Interview: Kendra Feather’s Newest Restaurant, Laura Lee’s, Brings a Fern Bar Revival to Forest Hill

Kendra Feather, of Ipanema Cafe, Garnett’s Cafe, the Roosevelt and WPA Bakery, sits in one of the round black chairs near the long bar of her newest restaurant, Laura Lee’s.

The place at 3410 Semmes Ave. is full of cool greens and blues, with button-upholstered banquettes and a stenciled concrete floor. There’s wallpaper that looks like a page from “Where the Wild Things Are” disguising the walk-in and minimalistic prints hang on the walls as sound panels in disguise. This is Feather’s take on the ubiquitous fern bars of the 1960s and ’70s, she says.

And it’s a family affair. She named it after her mother, and her brother-in-law, Josh Loeb, serves as its chef. As we talk, Loeb’s wife comes in with their children, who seat themselves at the bar and begin coloring.

A native Richmonder, Loeb spent time at the Berkeley with chef J. Frank and was at Tuffy Stone’s A Sharper Palate for a couple of years, among other places. After a stint out West, he felt the pull of his hometown and came back to start a family.

Although Loeb’s background is in fine dining, he’ll offer a more casual menu at Laura Lee’s. But classics such as fish and chips get a makeover that reveals his culinary training: In Loeb’s hands, it becomes a tuna dish infused with Asian flavors. Caprese salad makes use of in-season heirloom tomatoes, but the chef transforms the mozzarella into an airy concoction that Loeb calls cheese clouds.

To find out more — and just what the two mean when they call the restaurant a fern bar — I spoke with Feather and Loeb a few days before Laura Lee’s opening on Sept. 13.

Style: So Kendra, you have a bunch of restaurants already. Why did you decide to open another one?

Feather: I wasn’t going to, but the opportunity presented itself. Josh and I had been talking about doing something together for two years now. This was a location that’s exactly what I love — a space like the Roosevelt, like Garnett’s, that’s …

Loeb: … a unique neighborhood and kind of underserved in some ways.

Feather: They seem to have a spirited community — they’re proud to live in Woodland Heights and Forest Hill, and we’ve seen them be absolute cheerleaders the entire time we’ve been renovating. That’s pretty awesome.

Did you have any qualms, given that White Horse Tavern, the previous restaurant, closed?

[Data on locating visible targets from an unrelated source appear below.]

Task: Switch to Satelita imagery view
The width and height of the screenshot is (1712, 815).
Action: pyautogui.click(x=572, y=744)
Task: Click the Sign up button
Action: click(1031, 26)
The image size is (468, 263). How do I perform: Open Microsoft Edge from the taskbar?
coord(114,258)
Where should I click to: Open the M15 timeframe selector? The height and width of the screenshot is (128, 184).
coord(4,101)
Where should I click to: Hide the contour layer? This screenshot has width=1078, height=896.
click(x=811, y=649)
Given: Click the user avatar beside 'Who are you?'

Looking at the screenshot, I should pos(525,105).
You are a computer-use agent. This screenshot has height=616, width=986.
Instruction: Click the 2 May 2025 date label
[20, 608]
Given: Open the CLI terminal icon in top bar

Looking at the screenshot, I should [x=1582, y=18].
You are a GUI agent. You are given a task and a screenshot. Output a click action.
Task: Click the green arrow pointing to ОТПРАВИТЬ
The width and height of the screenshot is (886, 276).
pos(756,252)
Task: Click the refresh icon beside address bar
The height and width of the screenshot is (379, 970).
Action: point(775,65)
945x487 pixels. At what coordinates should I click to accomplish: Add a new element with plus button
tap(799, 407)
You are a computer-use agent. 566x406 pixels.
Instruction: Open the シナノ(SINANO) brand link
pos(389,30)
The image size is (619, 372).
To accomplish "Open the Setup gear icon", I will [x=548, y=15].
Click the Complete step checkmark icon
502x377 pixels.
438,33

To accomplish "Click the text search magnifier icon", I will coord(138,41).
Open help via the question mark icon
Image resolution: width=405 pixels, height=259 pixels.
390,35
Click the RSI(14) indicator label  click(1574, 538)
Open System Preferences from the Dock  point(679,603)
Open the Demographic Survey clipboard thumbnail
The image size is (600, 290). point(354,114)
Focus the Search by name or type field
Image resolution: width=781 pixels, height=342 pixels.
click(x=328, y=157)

Feather: Sure. There’s definitely always a risk — there’re no guarantees. I’m still scared! Don’t get me wrong — I’m still nervous, but I believe in our product and I believe in Josh’s talent.

Can you describe the restaurant’s concept?

Feather: It’s the modern reincarnation of a fern bar — that’s our inspiration.

What particularly did you come across that inspired it?

Feather: I like to read about the history of food and restaurants. And I was watching old Mary Tyler Moore episodes on Hulu — I was thinking about that era. We joke about the fern bar, but the history of it is fascinating. Career women in the mid-1960s — that was the first time they were included in the neighborhood joint. Otherwise, it would have been inappropriate for women of that era to go out and have a drink. … It was an unwritten rule for proper female behavior. I wanted to do something I felt like I hadn’t seen.

So, Josh, how did you start to think about the food?

Loeb: A lot of my background is in fine dining, and I realized from the beginning that this wasn’t going to be a fine-dining restaurant, but we could have the same quality — use a lot of the same ingredients, the same techniques and just do fun, approachable dishes that are simply focused on a couple of main ingredients. I’d like it to be Italian food in the sense that the seasonal ingredient is the focus of the dish. … Laura Lee’s is modern American. [And] America is a melting pot of cultures — that gives me the freedom to use bits and pieces from all over.